Internet startups and musicians looking to make money from digital music have a major problem.

"MP3 is still most often identified with free," said Bob Kohn, chairman of Internet music firm Inc., formerly GoodNoise Corp., who released some of the findings that his company has discovered in its first year of operation. "Consumers are only starting to make a connection between MP3 and e-commerce."

Artists, management agencies, and independent labels looking to the Internet to free them of the Big 5 record labels' domination of the music industry are now worrying that the Internet's culture of free information may mean fewer, if any, profits.

Webnoize/DMN Inc. released results from a recent study on Wednesday that emphasised that the majority of music being downloaded in MP3 format is a copy that hasn't been purchased. The survey of more than 1,500 college students showed, of those who grabbed music off the Internet, at least 44 percent didn't pay for any of it; an additional 42 percent didn't know whether the music was legal or not.

Rap artist Canibus, speaking during a panel discussion, stressed his opinion that unprotected music is fine as a promotional tool, but not to sell. "You can stream 30 seconds of my music from (my Web site)," he said. "But it would be ridiculous to give it away unprotected." The Jamaican-born artist, who maintains his own Web site with the help of two Webmasters, went gold with his first album, Can-I-bus.

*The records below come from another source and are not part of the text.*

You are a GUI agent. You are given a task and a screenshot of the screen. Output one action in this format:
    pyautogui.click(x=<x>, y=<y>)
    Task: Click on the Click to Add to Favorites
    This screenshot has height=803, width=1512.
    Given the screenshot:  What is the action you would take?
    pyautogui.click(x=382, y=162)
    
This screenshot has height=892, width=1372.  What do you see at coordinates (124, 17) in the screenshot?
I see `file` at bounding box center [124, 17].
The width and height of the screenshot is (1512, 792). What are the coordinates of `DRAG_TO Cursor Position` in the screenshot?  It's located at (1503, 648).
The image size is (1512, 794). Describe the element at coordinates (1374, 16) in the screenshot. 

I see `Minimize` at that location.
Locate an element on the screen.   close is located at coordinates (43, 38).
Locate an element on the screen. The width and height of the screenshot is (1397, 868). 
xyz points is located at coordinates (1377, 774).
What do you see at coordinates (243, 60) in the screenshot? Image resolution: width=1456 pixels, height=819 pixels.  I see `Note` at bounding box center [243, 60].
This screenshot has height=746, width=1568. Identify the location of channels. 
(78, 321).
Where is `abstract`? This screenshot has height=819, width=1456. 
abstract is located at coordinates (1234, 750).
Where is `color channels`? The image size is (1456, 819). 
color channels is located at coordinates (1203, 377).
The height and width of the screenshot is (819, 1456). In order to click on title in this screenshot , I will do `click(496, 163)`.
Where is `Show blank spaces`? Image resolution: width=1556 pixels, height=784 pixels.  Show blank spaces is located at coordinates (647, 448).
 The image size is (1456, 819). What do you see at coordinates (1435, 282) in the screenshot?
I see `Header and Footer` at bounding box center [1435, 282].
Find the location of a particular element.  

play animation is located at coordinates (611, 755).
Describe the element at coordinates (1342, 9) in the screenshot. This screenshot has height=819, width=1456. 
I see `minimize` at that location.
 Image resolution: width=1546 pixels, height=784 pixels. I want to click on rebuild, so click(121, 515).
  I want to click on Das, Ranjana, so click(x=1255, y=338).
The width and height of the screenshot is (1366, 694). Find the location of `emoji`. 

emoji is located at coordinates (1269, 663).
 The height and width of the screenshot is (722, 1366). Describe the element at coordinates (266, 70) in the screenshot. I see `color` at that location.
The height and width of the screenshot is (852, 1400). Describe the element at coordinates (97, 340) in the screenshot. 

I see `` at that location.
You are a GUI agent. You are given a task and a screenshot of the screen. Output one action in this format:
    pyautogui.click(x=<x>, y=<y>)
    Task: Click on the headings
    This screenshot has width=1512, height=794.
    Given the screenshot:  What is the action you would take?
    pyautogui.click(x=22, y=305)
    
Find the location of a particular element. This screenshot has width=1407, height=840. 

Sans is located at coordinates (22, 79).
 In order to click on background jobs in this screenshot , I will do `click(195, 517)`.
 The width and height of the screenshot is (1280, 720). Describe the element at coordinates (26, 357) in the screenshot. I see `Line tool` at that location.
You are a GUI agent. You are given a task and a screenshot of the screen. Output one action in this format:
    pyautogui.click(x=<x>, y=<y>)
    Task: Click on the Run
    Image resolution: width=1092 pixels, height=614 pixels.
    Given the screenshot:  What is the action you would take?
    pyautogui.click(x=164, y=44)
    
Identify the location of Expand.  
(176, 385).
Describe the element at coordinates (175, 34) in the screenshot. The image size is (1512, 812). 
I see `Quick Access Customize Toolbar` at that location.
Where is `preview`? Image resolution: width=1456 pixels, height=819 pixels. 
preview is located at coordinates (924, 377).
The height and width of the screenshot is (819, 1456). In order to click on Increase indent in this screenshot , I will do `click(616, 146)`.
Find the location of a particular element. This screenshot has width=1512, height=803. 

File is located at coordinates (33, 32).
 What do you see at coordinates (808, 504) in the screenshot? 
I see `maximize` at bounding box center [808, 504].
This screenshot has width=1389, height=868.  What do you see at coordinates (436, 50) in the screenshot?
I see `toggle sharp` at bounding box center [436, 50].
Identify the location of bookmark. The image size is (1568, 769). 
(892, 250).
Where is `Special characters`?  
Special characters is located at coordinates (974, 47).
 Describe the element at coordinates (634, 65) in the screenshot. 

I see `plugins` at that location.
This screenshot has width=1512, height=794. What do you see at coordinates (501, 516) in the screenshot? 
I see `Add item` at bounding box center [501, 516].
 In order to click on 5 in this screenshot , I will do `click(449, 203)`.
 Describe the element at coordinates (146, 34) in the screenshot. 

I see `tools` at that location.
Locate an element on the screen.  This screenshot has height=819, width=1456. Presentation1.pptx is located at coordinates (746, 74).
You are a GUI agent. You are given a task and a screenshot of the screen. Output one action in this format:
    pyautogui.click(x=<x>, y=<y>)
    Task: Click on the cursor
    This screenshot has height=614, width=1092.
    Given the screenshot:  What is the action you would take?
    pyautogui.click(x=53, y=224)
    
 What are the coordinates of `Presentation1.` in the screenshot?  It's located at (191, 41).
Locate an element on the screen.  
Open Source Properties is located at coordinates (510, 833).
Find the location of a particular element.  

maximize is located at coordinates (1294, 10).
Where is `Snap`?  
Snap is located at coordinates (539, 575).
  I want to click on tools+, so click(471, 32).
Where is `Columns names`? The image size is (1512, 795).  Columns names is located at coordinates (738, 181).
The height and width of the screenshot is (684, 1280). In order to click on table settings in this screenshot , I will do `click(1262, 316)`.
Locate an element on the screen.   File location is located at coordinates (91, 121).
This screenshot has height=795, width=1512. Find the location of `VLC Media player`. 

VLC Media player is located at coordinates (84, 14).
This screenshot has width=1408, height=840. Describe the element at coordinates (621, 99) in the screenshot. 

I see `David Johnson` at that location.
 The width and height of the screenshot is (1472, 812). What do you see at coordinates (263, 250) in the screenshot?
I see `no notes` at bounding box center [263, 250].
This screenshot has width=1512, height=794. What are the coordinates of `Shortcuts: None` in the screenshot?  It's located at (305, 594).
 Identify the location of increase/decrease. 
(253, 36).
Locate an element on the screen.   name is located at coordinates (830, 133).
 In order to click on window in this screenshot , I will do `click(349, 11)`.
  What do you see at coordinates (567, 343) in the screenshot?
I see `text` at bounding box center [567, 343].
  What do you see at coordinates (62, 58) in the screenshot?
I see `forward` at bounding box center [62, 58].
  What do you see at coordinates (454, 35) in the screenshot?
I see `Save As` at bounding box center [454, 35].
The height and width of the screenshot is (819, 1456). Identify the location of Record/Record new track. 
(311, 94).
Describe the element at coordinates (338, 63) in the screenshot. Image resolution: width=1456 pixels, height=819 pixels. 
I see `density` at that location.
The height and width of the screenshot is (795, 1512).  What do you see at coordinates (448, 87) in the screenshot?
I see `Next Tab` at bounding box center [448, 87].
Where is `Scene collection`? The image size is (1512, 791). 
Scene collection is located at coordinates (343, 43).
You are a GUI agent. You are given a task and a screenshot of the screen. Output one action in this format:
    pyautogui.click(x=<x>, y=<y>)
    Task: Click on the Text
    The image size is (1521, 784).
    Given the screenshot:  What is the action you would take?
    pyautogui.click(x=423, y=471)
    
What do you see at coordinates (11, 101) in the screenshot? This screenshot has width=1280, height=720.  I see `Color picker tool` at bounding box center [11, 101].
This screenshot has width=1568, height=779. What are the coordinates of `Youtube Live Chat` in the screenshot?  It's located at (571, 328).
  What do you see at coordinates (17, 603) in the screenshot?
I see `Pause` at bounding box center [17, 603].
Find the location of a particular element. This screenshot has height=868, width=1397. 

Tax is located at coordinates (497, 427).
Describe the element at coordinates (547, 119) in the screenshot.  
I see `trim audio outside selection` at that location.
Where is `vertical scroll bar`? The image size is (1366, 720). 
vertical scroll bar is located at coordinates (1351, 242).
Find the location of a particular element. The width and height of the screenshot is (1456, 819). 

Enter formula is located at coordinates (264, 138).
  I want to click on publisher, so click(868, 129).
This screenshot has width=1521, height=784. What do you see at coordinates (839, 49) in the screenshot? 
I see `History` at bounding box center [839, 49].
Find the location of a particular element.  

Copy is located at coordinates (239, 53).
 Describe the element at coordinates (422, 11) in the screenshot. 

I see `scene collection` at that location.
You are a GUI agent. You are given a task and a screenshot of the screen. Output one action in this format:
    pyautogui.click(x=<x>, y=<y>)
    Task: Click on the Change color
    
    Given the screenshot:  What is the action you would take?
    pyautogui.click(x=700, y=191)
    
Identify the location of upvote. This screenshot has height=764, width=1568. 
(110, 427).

The debate comes after two attempts to enforce copyrights by law and technology recently failed. On Tuesday, a three-judge appellate panel scuttled a suit brought by the Recording Industry Association of America against Diamond Multimedia Systems Inc., the maker of the Rio MP3 player.

On Wednesday, a strong digital video copy protection scheme called Divx also tanked after its primary promoter, Circuit City Stores Inc., announced it would fold the management organisation to stem losses. The scheme had many similarities to the Secure Digital Music Initiative, a push by the major record companies and others to make a digital music technology that is pirate-proof.

Yet, pundits at the MP3 Summit predicted that the controversy surrounding whether to use copy protection or not will actually become a moot point in the future. "In every other business, there are sophisticated models for revenue," said Jaron Lanier, an artist and spokesman for Universal Music. "This is increasing the options that musicians have, not giving them less." Lanier sees a future where some artists may make money from digitally downloaded music, while others may make the money from performances, and still others will have corporate sponsors.

Artist Canibus thinks musicians will have other options. "The artist is a brand," he said. "My fans want to see my Web site 24-hours a day. I can use that to promote others music or sell to them." While his site is commerce-free today, that could change soon. Canibus thinks the RIAA's loss is the gain of the artists. "You guys [on the Internet] are basically writing the declaration of independence for the music industry," he said. "This is 1776."

Yet, he stresses, it doesn't mean that the record companies won't have a role to play in the future. "They have a lot of money, and we need that money," he said. "The only one with more money than the record labels is the digital world. This is a fight between superpowers."